• [DIRECTIONS FOR THIS TASK]: Please rewrite the records below, substituting "Country Radio" for each "Country Music" and leaving everything else unchanged. Omit the pictures from your answer.

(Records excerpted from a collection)

────────────────

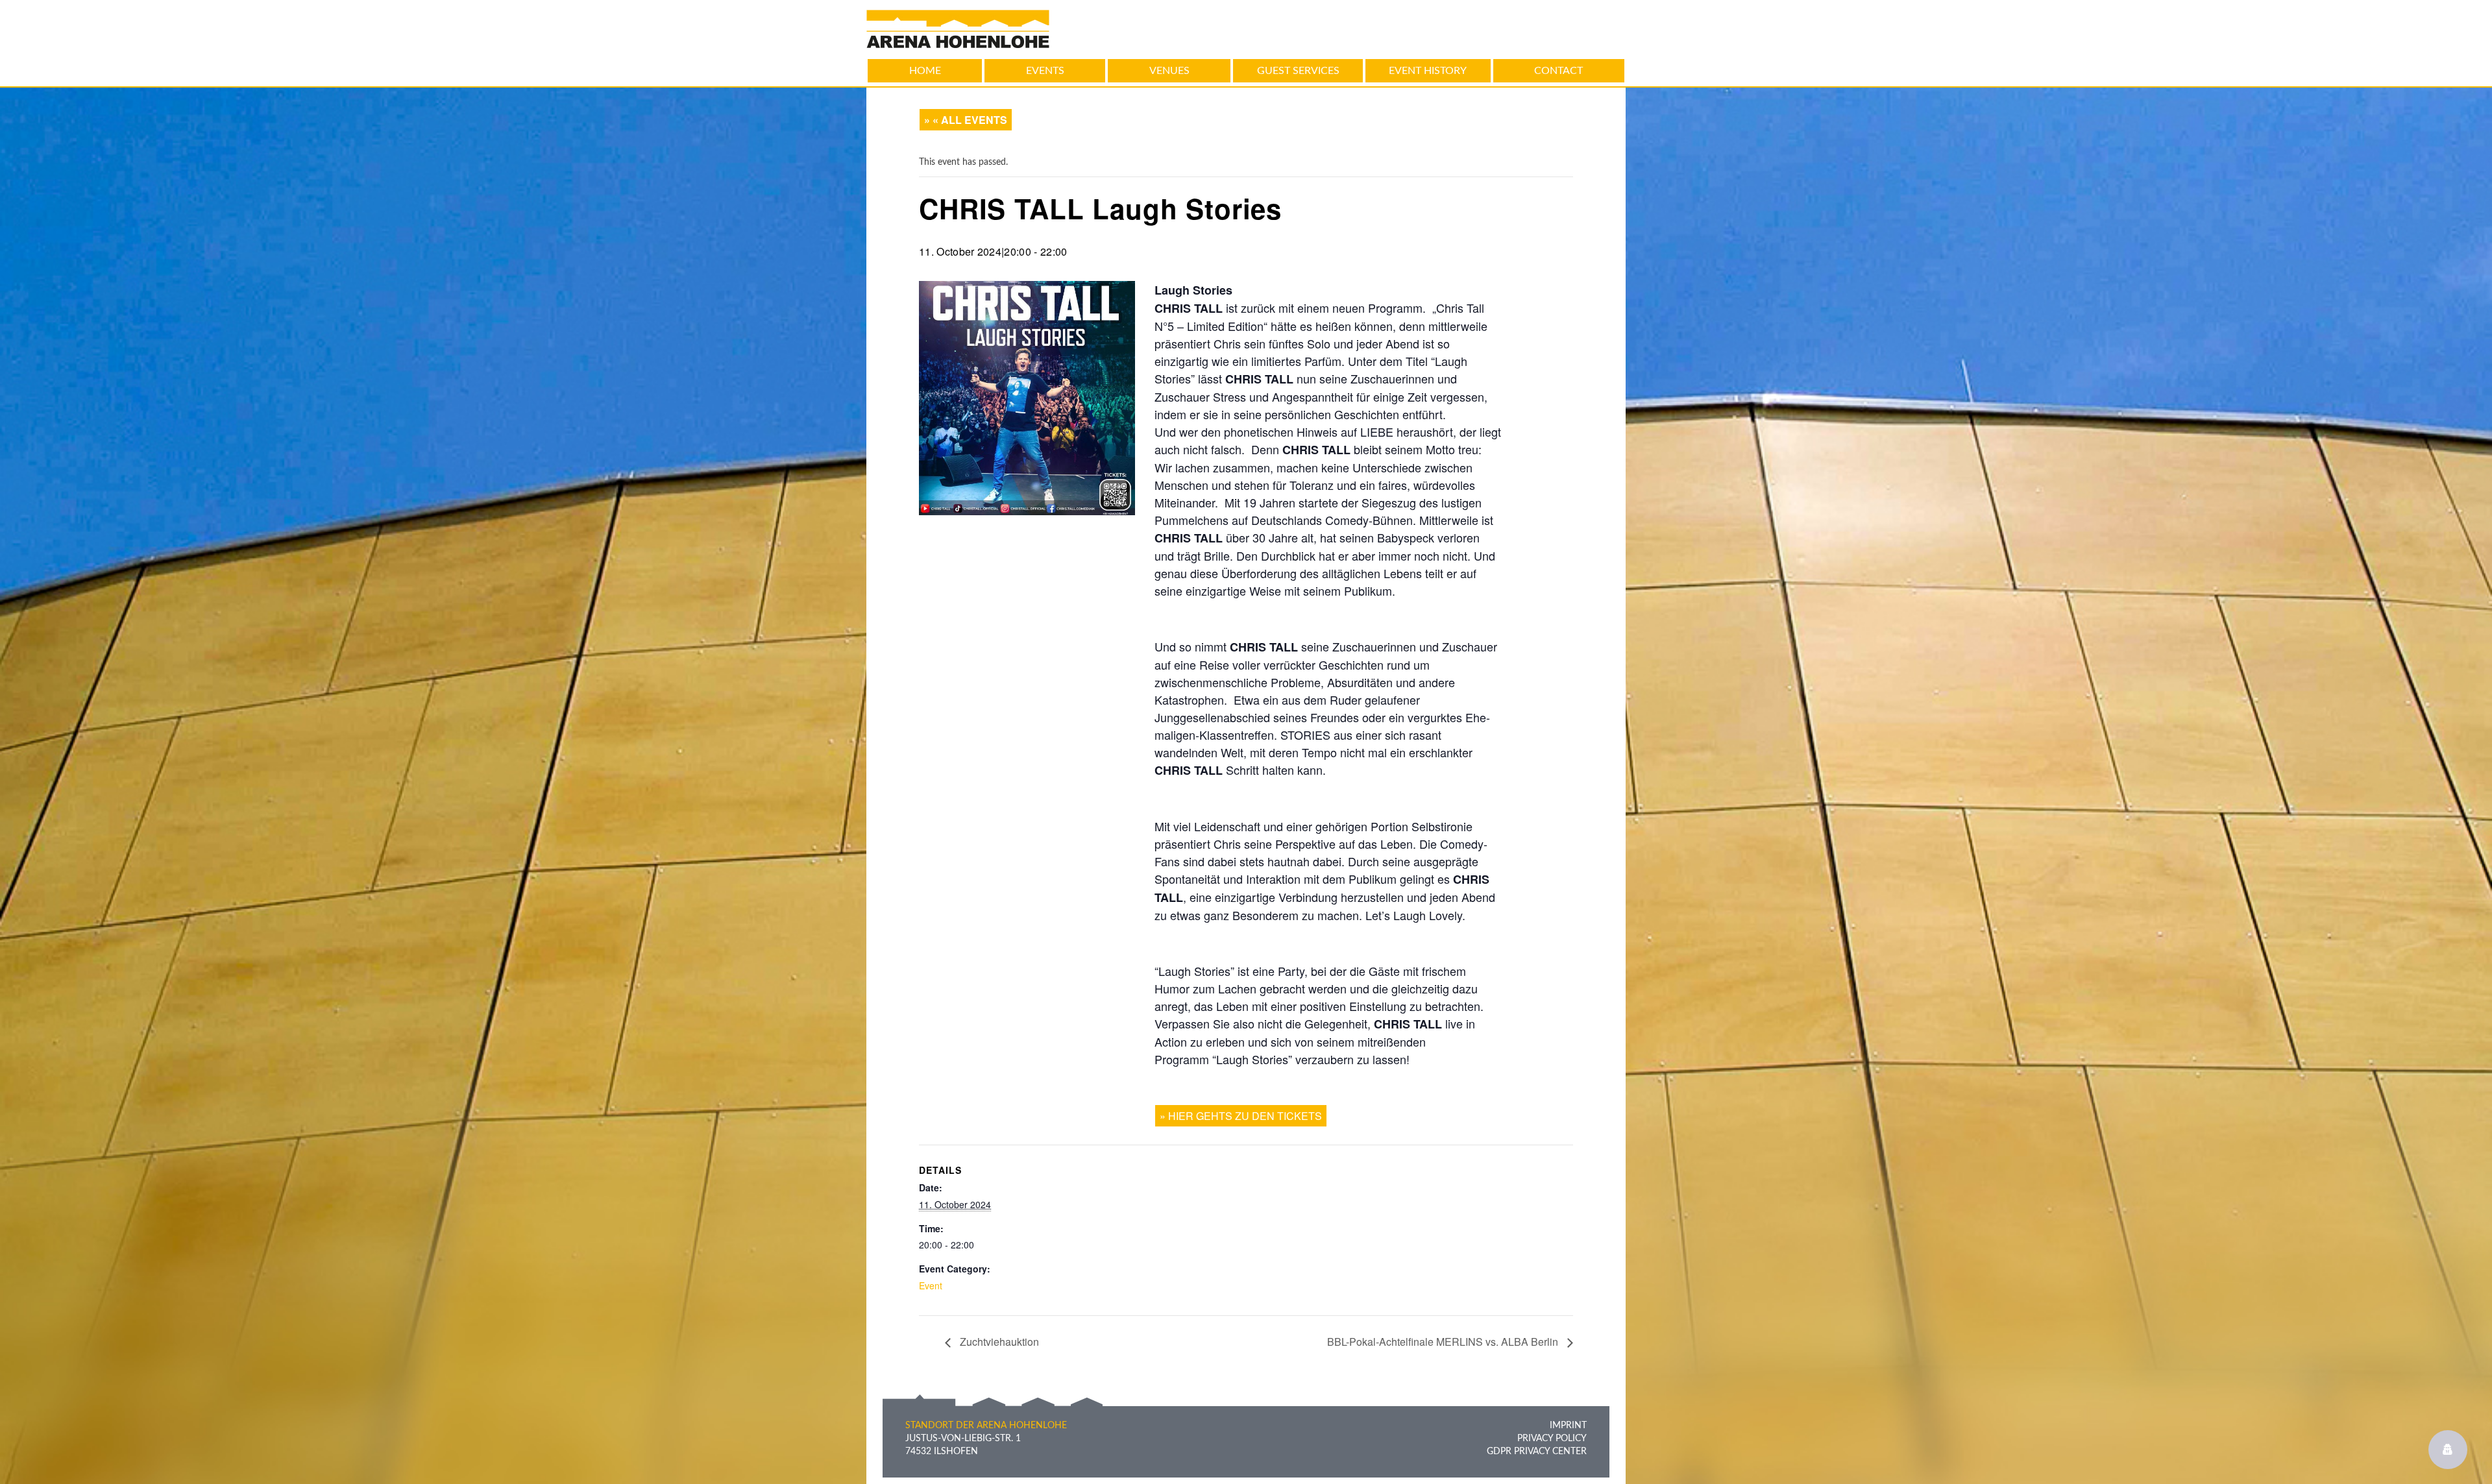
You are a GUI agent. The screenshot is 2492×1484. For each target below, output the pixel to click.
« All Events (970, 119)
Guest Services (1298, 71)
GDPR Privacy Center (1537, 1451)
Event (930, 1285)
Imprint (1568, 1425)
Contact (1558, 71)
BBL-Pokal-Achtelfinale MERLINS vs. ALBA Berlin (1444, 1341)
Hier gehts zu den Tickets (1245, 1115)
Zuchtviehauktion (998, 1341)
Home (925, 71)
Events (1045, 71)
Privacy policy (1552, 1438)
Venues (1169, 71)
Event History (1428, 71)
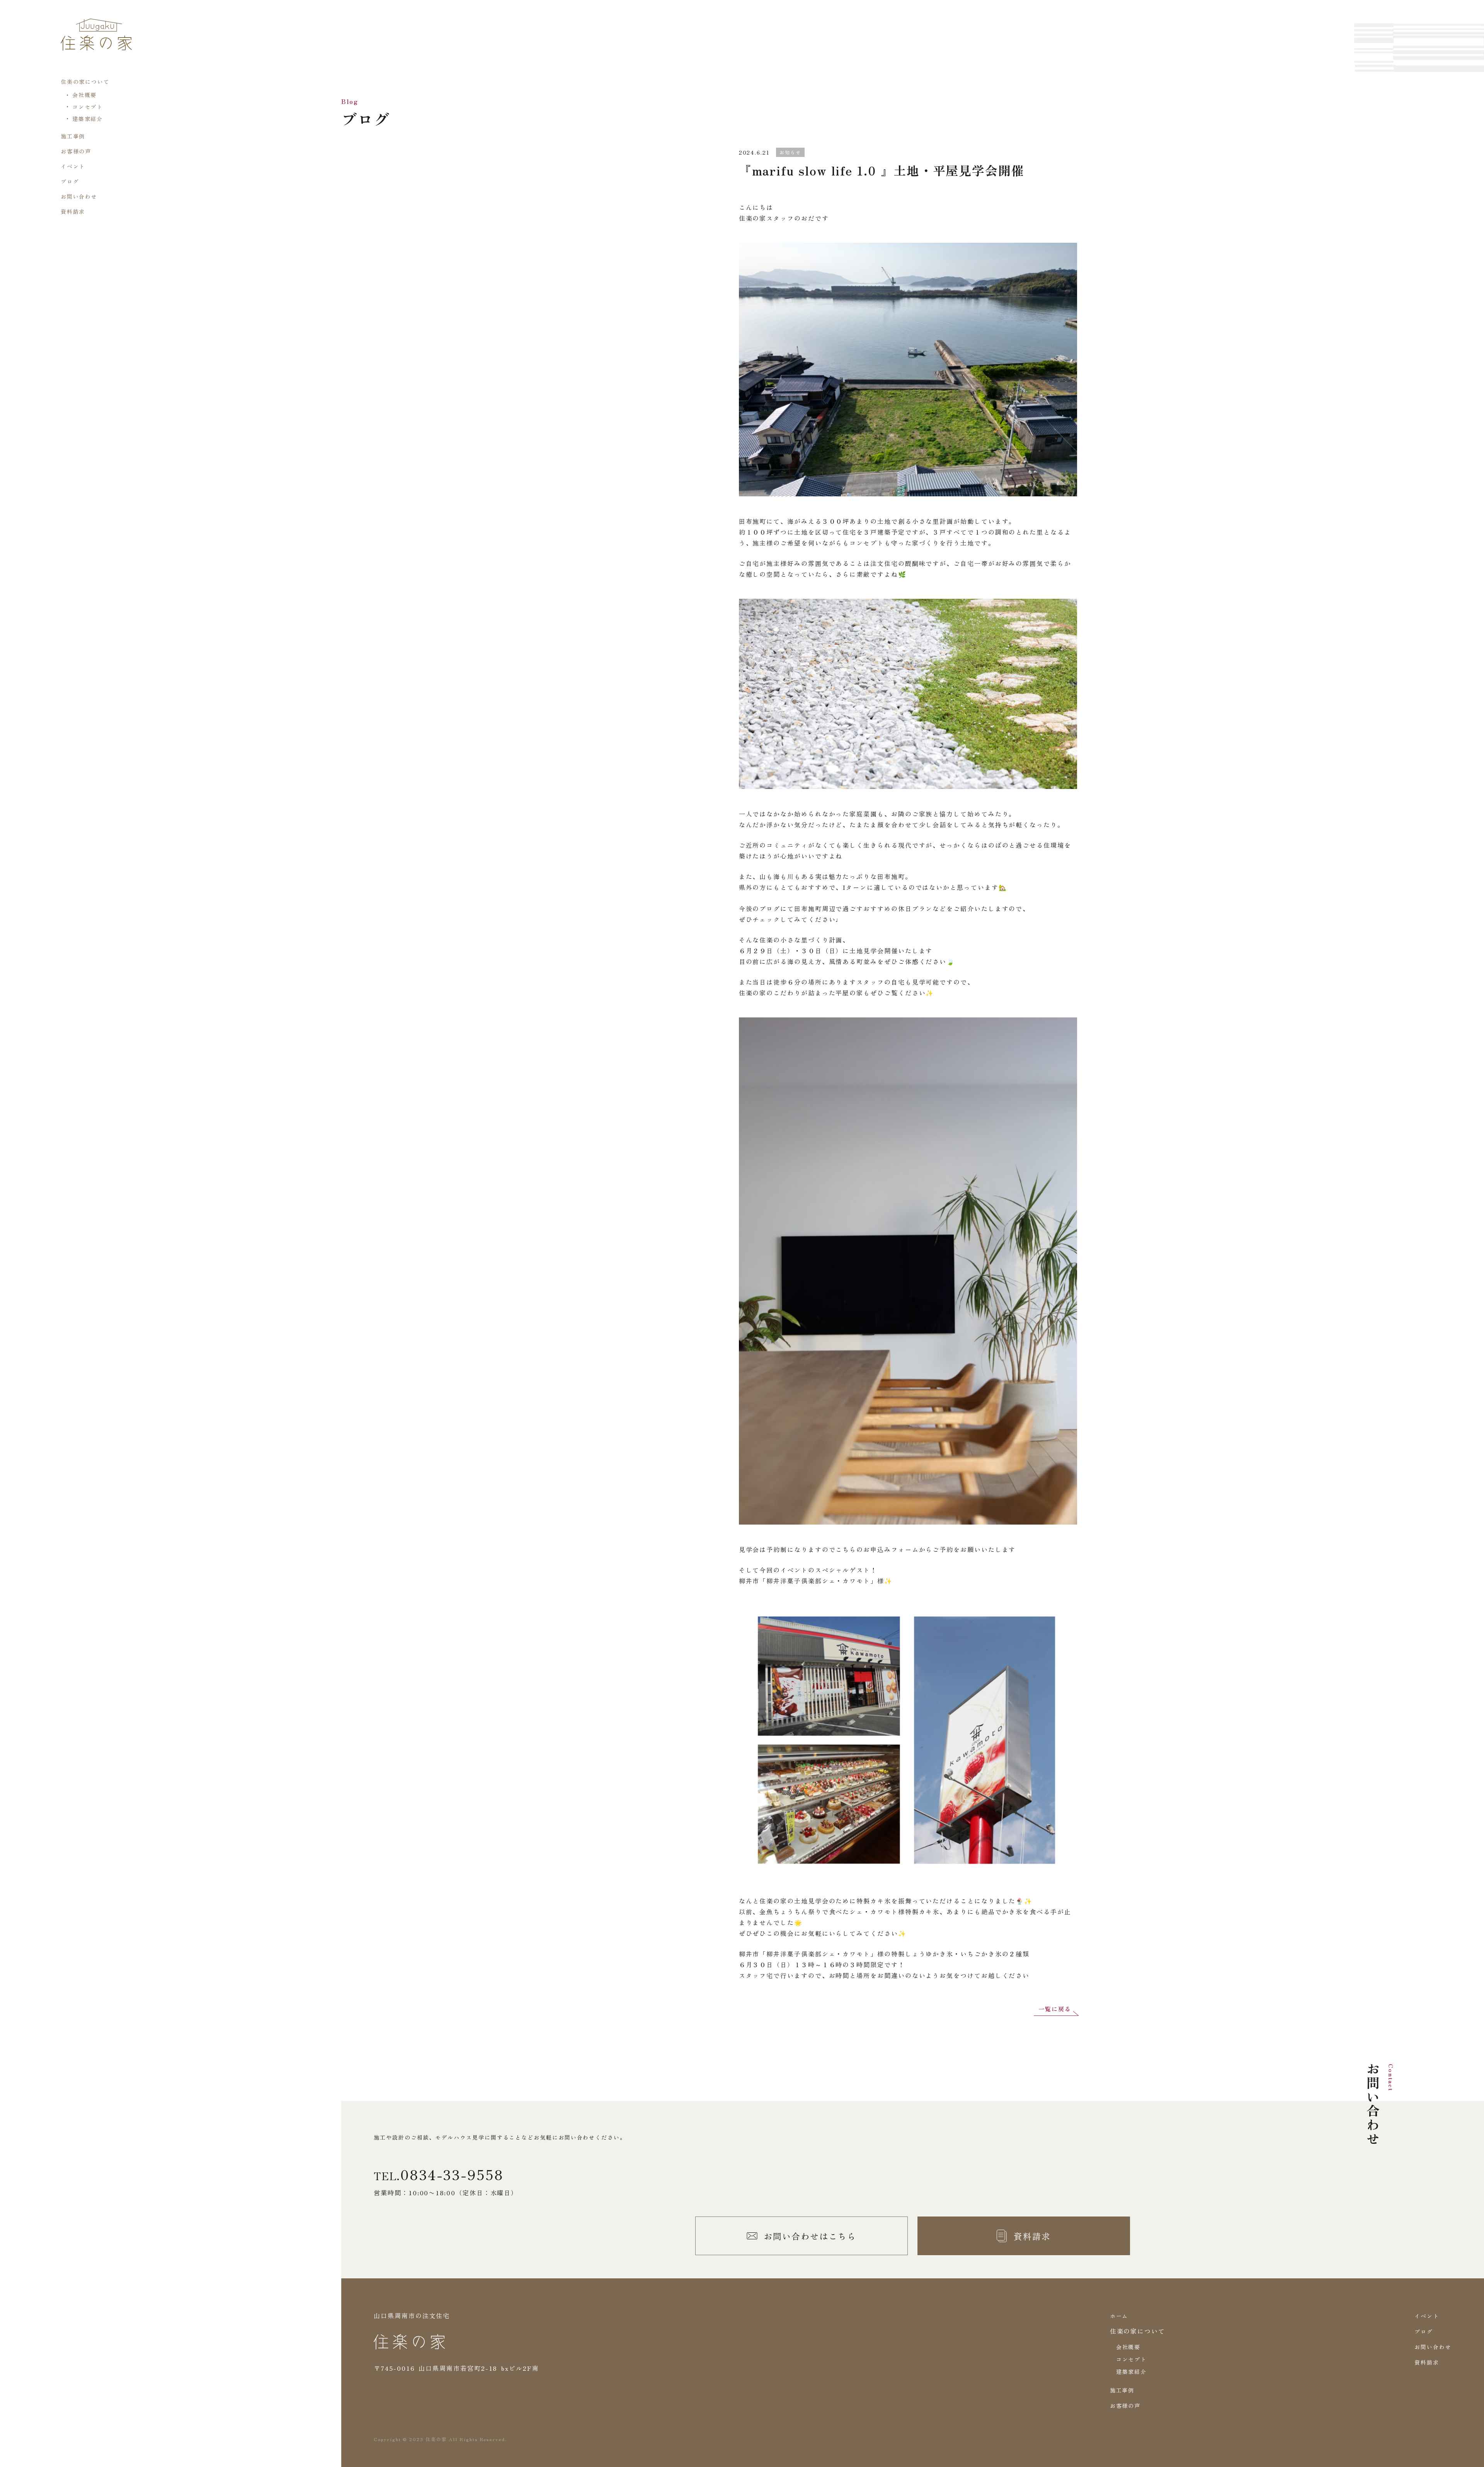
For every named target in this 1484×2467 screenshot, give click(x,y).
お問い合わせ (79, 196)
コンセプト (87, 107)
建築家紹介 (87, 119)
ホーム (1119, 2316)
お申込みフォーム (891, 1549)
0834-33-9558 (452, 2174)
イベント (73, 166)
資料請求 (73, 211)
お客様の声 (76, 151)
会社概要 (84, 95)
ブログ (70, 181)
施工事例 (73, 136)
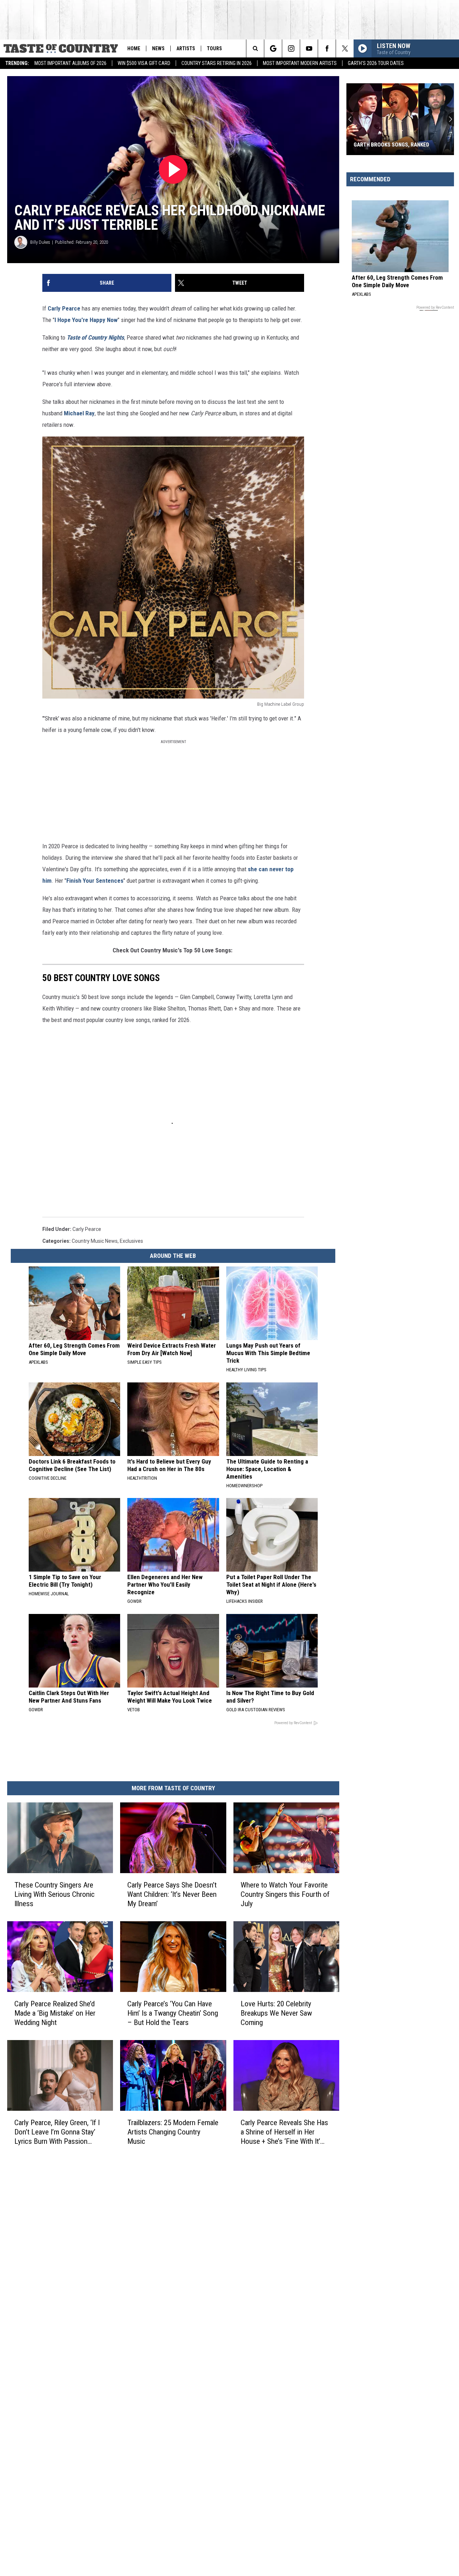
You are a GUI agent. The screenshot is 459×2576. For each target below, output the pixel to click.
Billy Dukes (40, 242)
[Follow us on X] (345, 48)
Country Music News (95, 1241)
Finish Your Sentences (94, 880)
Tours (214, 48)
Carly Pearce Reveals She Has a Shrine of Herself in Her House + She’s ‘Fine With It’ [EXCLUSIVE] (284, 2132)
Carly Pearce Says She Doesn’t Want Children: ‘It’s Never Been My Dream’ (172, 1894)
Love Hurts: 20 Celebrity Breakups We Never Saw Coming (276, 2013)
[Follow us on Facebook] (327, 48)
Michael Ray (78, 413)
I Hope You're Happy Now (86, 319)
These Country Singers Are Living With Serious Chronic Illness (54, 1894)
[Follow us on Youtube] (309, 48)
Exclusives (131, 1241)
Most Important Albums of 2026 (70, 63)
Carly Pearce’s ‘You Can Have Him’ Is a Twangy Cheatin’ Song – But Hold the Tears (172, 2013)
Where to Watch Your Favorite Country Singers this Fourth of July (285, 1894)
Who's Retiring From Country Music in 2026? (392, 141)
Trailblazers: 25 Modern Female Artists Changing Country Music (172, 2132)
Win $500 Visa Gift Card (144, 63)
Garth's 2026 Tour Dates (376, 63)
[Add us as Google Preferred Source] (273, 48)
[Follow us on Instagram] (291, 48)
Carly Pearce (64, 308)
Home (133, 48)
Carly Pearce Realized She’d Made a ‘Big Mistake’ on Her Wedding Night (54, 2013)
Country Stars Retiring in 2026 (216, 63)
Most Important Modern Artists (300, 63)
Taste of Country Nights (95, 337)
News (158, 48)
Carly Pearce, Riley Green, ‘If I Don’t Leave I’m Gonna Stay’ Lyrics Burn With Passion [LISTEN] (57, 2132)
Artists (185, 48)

────────────────

• [SOLUTION FOR THIS TASK]:
You are a GUI agent. The screenshot is 2492×1484. For each target below, output the pixel to click.
« All Events (970, 119)
Guest Services (1298, 71)
GDPR Privacy Center (1537, 1451)
Event (930, 1285)
Imprint (1568, 1425)
Contact (1558, 71)
BBL-Pokal-Achtelfinale MERLINS vs. ALBA Berlin (1444, 1341)
Hier gehts zu den Tickets (1245, 1115)
Zuchtviehauktion (998, 1341)
Home (925, 71)
Events (1045, 71)
Privacy policy (1552, 1438)
Venues (1169, 71)
Event History (1428, 71)
For every named target in this 1484×2467 screenshot, give click(x,y).
お問い合わせ (79, 196)
コンセプト (87, 107)
建築家紹介 (87, 119)
ホーム (1119, 2316)
お申込みフォーム (891, 1549)
0834-33-9558 (452, 2174)
イベント (73, 166)
資料請求 (73, 211)
お客様の声 (76, 151)
会社概要 (84, 95)
ブログ (70, 181)
施工事例 (73, 136)
You are a GUI agent. The screenshot is 459×2576. For each target below, output the pixel to click.
Billy Dukes (40, 242)
[Follow us on X] (345, 48)
Country Radio News (95, 1241)
Finish Your Sentences (94, 880)
Tours (214, 48)
Carly Pearce Reveals She Has a Shrine of Herself in Her House + She’s ‘Fine With It’ [EXCLUSIVE] (284, 2132)
Carly Pearce Says She Doesn’t Want Children: ‘It’s Never Been My Dream’ (172, 1894)
Love Hurts: 20 Celebrity Breakups We Never Saw Coming (276, 2013)
[Follow us on Facebook] (327, 48)
Michael Ray (78, 413)
I Hope You're Happy Now (86, 319)
These Country Singers Are Living With Serious Chronic Illness (54, 1894)
[Follow us on Youtube] (309, 48)
Exclusives (131, 1241)
Most Important Albums of 2026 (70, 63)
Carly Pearce’s ‘You Can Have Him’ Is a Twangy Cheatin’ Song – But Hold the Tears (172, 2013)
Where to Watch Your Favorite Country Singers this Fourth of July (285, 1894)
Who's Retiring From Country Radio in 2026? (392, 141)
Trailblazers: 25 Modern Female Artists Changing Country Radio (172, 2132)
Win $500 Visa Gift Card (144, 63)
Garth's 2026 Tour Dates (376, 63)
[Add us as Google Preferred Source] (273, 48)
[Follow us on Instagram] (291, 48)
Carly Pearce (64, 308)
Home (133, 48)
Carly Pearce Realized She’d Made a ‘Big Mistake’ on Her Wedding Night (54, 2013)
Country Stars Retiring in 2026 (216, 63)
Most Important Modern Artists (300, 63)
Taste of Country Nights (95, 337)
News (158, 48)
Carly Pearce, Riley Green, ‘If I Don’t Leave I’m Gonna Stay’ Lyrics Burn With Passion [LISTEN] (57, 2132)
Artists (185, 48)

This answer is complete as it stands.